• PROVIDED INFORMATION
• • • • • • •

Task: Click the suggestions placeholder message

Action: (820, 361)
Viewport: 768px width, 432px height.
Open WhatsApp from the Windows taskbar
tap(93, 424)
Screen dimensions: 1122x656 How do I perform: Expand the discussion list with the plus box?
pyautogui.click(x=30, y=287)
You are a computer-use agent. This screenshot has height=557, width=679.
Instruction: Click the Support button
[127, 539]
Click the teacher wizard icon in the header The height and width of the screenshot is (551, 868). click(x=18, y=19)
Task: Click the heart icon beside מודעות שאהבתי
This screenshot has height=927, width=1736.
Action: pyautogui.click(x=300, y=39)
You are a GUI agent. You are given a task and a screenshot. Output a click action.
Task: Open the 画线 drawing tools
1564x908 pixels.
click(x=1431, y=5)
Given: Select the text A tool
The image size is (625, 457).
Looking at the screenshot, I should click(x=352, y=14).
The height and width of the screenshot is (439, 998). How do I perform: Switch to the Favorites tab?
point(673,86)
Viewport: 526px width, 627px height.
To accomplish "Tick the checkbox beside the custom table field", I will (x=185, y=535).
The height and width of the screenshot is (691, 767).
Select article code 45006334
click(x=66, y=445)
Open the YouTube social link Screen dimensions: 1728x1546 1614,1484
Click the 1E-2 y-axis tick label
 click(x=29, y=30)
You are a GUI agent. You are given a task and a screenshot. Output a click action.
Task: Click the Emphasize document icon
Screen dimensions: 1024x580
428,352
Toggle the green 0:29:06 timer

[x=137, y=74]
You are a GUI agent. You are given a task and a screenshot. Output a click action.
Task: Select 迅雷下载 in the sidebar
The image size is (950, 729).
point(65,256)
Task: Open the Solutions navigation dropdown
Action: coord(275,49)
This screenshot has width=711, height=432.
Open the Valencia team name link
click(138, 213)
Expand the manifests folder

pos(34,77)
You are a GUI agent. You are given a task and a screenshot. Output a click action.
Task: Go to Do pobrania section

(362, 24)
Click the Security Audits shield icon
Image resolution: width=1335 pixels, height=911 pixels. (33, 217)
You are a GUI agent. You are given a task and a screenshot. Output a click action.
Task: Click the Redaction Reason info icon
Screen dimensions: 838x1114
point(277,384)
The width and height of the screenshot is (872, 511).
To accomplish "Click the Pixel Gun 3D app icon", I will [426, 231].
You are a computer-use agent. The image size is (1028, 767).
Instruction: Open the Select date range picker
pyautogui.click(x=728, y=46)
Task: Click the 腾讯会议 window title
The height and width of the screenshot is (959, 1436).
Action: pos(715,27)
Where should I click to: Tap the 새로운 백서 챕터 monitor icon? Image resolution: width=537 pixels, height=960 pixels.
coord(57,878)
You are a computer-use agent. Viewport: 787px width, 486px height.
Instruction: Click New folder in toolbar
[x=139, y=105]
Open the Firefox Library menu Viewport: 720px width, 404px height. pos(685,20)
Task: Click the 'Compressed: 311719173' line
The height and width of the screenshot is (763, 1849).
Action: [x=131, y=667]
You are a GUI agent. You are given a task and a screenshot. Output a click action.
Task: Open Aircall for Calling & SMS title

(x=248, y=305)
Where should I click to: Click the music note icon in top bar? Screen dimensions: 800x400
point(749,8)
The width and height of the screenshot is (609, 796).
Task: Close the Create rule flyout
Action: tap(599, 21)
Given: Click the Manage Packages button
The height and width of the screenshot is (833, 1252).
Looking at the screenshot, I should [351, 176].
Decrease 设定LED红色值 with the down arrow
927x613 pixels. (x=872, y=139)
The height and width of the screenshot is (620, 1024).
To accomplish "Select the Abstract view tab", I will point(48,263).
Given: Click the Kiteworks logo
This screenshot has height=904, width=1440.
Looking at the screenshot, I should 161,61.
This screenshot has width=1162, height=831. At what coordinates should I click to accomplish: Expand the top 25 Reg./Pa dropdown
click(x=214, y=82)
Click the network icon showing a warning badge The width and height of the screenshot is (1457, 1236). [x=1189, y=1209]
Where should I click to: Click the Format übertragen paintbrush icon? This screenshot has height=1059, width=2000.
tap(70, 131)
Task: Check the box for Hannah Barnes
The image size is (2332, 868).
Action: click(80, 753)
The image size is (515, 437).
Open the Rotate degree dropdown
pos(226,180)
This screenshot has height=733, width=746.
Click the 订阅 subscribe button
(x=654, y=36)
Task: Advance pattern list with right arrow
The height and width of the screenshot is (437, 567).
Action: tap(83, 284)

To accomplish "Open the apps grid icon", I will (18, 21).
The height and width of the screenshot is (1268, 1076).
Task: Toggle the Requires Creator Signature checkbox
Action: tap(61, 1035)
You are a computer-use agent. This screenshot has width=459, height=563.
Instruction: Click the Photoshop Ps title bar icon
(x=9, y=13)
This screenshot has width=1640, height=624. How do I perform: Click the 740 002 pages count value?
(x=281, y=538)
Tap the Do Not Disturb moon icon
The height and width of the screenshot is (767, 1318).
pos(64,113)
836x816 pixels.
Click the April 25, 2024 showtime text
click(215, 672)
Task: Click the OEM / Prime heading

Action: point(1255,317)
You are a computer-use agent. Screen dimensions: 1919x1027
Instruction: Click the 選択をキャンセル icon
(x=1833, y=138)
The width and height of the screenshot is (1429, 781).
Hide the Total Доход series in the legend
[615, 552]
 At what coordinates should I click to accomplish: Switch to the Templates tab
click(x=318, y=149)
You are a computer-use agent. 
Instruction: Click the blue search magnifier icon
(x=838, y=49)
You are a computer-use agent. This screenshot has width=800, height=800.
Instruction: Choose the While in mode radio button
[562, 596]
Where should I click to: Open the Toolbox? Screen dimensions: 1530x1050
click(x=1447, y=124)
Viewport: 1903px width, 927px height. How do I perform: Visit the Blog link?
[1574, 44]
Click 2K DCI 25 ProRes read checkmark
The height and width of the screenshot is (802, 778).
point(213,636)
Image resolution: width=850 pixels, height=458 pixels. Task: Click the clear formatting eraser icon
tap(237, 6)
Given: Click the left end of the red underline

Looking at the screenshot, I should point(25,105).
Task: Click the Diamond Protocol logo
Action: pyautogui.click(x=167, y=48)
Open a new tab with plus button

• • • • • • •

• ACTION ITEM
Each entry above has to be duplicated exactly as it stands.

• TASK RESPONSE
Task: Click the suggestions placeholder message

Action: (820, 361)
Viewport: 768px width, 432px height.
Open WhatsApp from the Windows taskbar
tap(93, 424)
Screen dimensions: 1122x656 How do I perform: Expand the discussion list with the plus box?
pyautogui.click(x=30, y=287)
You are a computer-use agent. This screenshot has height=557, width=679.
Instruction: Click the Support button
[127, 539]
Click the teacher wizard icon in the header The height and width of the screenshot is (551, 868). click(x=18, y=19)
Task: Click the heart icon beside מודעות שאהבתי
This screenshot has height=927, width=1736.
Action: pyautogui.click(x=300, y=39)
You are a GUI agent. You are given a task and a screenshot. Output a click action.
Task: Open the 画线 drawing tools
1564x908 pixels.
click(x=1431, y=5)
Given: Select the text A tool
The image size is (625, 457).
Looking at the screenshot, I should click(x=352, y=14).
The height and width of the screenshot is (439, 998). How do I perform: Switch to the Favorites tab?
point(673,86)
Viewport: 526px width, 627px height.
To accomplish "Tick the checkbox beside the custom table field", I will (x=185, y=535).
The height and width of the screenshot is (691, 767).
Select article code 45006334
click(x=66, y=445)
Open the YouTube social link Screen dimensions: 1728x1546 1614,1484
Click the 1E-2 y-axis tick label
 click(x=29, y=30)
You are a GUI agent. You are given a task and a screenshot. Output a click action.
Task: Click the Emphasize document icon
Screen dimensions: 1024x580
428,352
Toggle the green 0:29:06 timer

[x=137, y=74]
You are a GUI agent. You are given a task and a screenshot. Output a click action.
Task: Select 迅雷下载 in the sidebar
The image size is (950, 729).
point(65,256)
Task: Open the Solutions navigation dropdown
Action: coord(275,49)
This screenshot has width=711, height=432.
Open the Valencia team name link
click(138, 213)
Expand the manifests folder

pos(34,77)
You are a GUI agent. You are given a task and a screenshot. Output a click action.
Task: Go to Do pobrania section

(362, 24)
Click the Security Audits shield icon
Image resolution: width=1335 pixels, height=911 pixels. (33, 217)
You are a GUI agent. You are given a task and a screenshot. Output a click action.
Task: Click the Redaction Reason info icon
Screen dimensions: 838x1114
point(277,384)
The width and height of the screenshot is (872, 511).
To accomplish "Click the Pixel Gun 3D app icon", I will [426, 231].
You are a computer-use agent. The image size is (1028, 767).
Instruction: Open the Select date range picker
pyautogui.click(x=728, y=46)
Task: Click the 腾讯会议 window title
The height and width of the screenshot is (959, 1436).
Action: pos(715,27)
Where should I click to: Tap the 새로운 백서 챕터 monitor icon? Image resolution: width=537 pixels, height=960 pixels.
coord(57,878)
You are a computer-use agent. Viewport: 787px width, 486px height.
Instruction: Click New folder in toolbar
[x=139, y=105]
Open the Firefox Library menu Viewport: 720px width, 404px height. pos(685,20)
Task: Click the 'Compressed: 311719173' line
The height and width of the screenshot is (763, 1849).
Action: [x=131, y=667]
You are a GUI agent. You are given a task and a screenshot. Output a click action.
Task: Open Aircall for Calling & SMS title

(x=248, y=305)
Where should I click to: Click the music note icon in top bar? Screen dimensions: 800x400
point(749,8)
The width and height of the screenshot is (609, 796).
Task: Close the Create rule flyout
Action: tap(599, 21)
Given: Click the Manage Packages button
The height and width of the screenshot is (833, 1252).
Looking at the screenshot, I should [351, 176].
Decrease 设定LED红色值 with the down arrow
927x613 pixels. (x=872, y=139)
The height and width of the screenshot is (620, 1024).
To accomplish "Select the Abstract view tab", I will point(48,263).
Given: Click the Kiteworks logo
This screenshot has height=904, width=1440.
Looking at the screenshot, I should 161,61.
This screenshot has width=1162, height=831. At what coordinates should I click to accomplish: Expand the top 25 Reg./Pa dropdown
click(x=214, y=82)
Click the network icon showing a warning badge The width and height of the screenshot is (1457, 1236). [x=1189, y=1209]
Where should I click to: Click the Format übertragen paintbrush icon? This screenshot has height=1059, width=2000.
tap(70, 131)
Task: Check the box for Hannah Barnes
The image size is (2332, 868).
Action: click(80, 753)
The image size is (515, 437).
Open the Rotate degree dropdown
pos(226,180)
This screenshot has height=733, width=746.
Click the 订阅 subscribe button
(x=654, y=36)
Task: Advance pattern list with right arrow
The height and width of the screenshot is (437, 567).
Action: tap(83, 284)

To accomplish "Open the apps grid icon", I will (18, 21).
The height and width of the screenshot is (1268, 1076).
Task: Toggle the Requires Creator Signature checkbox
Action: tap(61, 1035)
You are a computer-use agent. This screenshot has width=459, height=563.
Instruction: Click the Photoshop Ps title bar icon
(x=9, y=13)
This screenshot has width=1640, height=624. How do I perform: Click the 740 002 pages count value?
(x=281, y=538)
Tap the Do Not Disturb moon icon
The height and width of the screenshot is (767, 1318).
pos(64,113)
836x816 pixels.
Click the April 25, 2024 showtime text
click(215, 672)
Task: Click the OEM / Prime heading

Action: point(1255,317)
You are a computer-use agent. Screen dimensions: 1919x1027
Instruction: Click the 選択をキャンセル icon
(x=1833, y=138)
The width and height of the screenshot is (1429, 781).
Hide the Total Доход series in the legend
[615, 552]
 At what coordinates should I click to accomplish: Switch to the Templates tab
click(x=318, y=149)
You are a computer-use agent. 
Instruction: Click the blue search magnifier icon
(x=838, y=49)
You are a computer-use agent. This screenshot has width=800, height=800.
Instruction: Choose the While in mode radio button
[562, 596]
Where should I click to: Open the Toolbox? Screen dimensions: 1530x1050
click(x=1447, y=124)
Viewport: 1903px width, 927px height. How do I perform: Visit the Blog link?
[1574, 44]
Click 2K DCI 25 ProRes read checkmark
The height and width of the screenshot is (802, 778).
point(213,636)
Image resolution: width=850 pixels, height=458 pixels. Task: Click the clear formatting eraser icon
tap(237, 6)
Given: Click the left end of the red underline

Looking at the screenshot, I should point(25,105).
Task: Click the Diamond Protocol logo
Action: pyautogui.click(x=167, y=48)
Open a new tab with plus button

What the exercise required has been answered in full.